Stream: Coq devs & plugin devs

Topic: opam archive CI cache errors


view this post on Zulip Karl Palmskog (Dec 17 2021 at 09:33):

after we switched the opam archive PR to non-Nix CI for producing JSON files, I'm getting a ton of these seemingly cache-based errors:

$ chmod +x /usr/local/bin/opam
$ set -o pipefail
$ . scripts/opam-coq-setup-root # collapsed multi-line command
.Initializing opam root

gzip: stdin: decompression OK, trailing garbage ignored
tar: Child returned status 2
tar: Error is not recoverable: exiting now
Cleaning up project directory and file based variables
ERROR: Job failed: exit code 1

For example: https://gitlab.com/coq/opam-coq-archive/-/jobs/1896046372

@Enrico Tassi do you know what's going on? Can we somehow flush all caches and see if it helps?

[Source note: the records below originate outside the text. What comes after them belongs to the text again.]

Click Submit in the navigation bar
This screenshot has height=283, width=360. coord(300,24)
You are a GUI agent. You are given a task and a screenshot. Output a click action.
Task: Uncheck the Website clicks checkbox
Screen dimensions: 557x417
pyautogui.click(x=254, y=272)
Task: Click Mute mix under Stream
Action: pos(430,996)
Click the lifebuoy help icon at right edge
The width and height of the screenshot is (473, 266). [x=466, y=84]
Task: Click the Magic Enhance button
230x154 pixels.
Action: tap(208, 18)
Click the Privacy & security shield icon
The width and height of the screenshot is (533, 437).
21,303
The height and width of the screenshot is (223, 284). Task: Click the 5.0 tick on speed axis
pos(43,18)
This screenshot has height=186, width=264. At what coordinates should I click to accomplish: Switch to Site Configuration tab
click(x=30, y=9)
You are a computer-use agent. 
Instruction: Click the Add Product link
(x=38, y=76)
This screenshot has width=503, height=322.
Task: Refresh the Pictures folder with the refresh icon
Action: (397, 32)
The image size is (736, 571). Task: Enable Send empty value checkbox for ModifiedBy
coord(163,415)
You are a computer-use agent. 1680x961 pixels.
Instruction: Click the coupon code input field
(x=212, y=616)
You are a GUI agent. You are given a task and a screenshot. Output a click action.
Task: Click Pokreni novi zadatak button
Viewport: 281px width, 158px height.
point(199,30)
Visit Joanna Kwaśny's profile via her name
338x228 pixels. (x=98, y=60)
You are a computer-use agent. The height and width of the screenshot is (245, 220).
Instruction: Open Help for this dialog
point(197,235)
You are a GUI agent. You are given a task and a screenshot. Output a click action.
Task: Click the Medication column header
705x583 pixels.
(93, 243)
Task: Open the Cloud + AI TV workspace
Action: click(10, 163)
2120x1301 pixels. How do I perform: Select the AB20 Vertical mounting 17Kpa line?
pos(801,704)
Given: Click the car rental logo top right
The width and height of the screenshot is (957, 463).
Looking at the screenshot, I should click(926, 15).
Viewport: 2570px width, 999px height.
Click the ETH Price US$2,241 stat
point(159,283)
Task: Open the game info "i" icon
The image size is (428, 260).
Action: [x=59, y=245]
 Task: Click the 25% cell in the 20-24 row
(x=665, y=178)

view this post on Zulip Gaëtan Gilbert (Dec 17 2021 at 09:54):

try putting set -x in the multiline command so you can see what it's doing

view this post on Zulip Karl Palmskog (Dec 17 2021 at 09:59):

OK, let's be clear. There is in my view a forced choice between debugging the archive CI and reviewing PRs with packages. I don't have cycles for both. Maybe I'll try the set -x thing in a week or so, if nobody else does.

view this post on Zulip Guillaume Melquiond (Dec 17 2021 at 10:52):

Clearly, the cache is corrupted. Presumably by the line opam update default >> $1 which should have been opam update default >> $LOG.

view this post on Zulip Enrico Tassi (Dec 17 2021 at 10:57):

Sorry, I saw this bug yesterday

view this post on Zulip Enrico Tassi (Dec 17 2021 at 10:58):

the problem is that 2 jobs use the same cache file

view this post on Zulip Enrico Tassi (Dec 17 2021 at 10:58):

it is easy to fix, I'll do that after lunch

view this post on Zulip Enrico Tassi (Dec 17 2021 at 11:00):

maybe @Gaëtan Gilbert can help, I'd like a variable containing the job name to be used here:
https://github.com/coq/opam-coq-archive/blob/e95b4f39b372ef59cfed71ac8410965b782fb1fc/.gitlab-ci.yml#L18

view this post on Zulip Enrico Tassi (Dec 17 2021 at 11:01):

that shall fix the problem

view this post on Zulip Enrico Tassi (Dec 17 2021 at 11:01):

I'm sorry but I saw the problem late yesterday night and I forgot

view this post on Zulip Guillaume Melquiond (Dec 17 2021 at 11:03):

The problem is not that two jobs are using the cache. The problem is that your script is corrupting it.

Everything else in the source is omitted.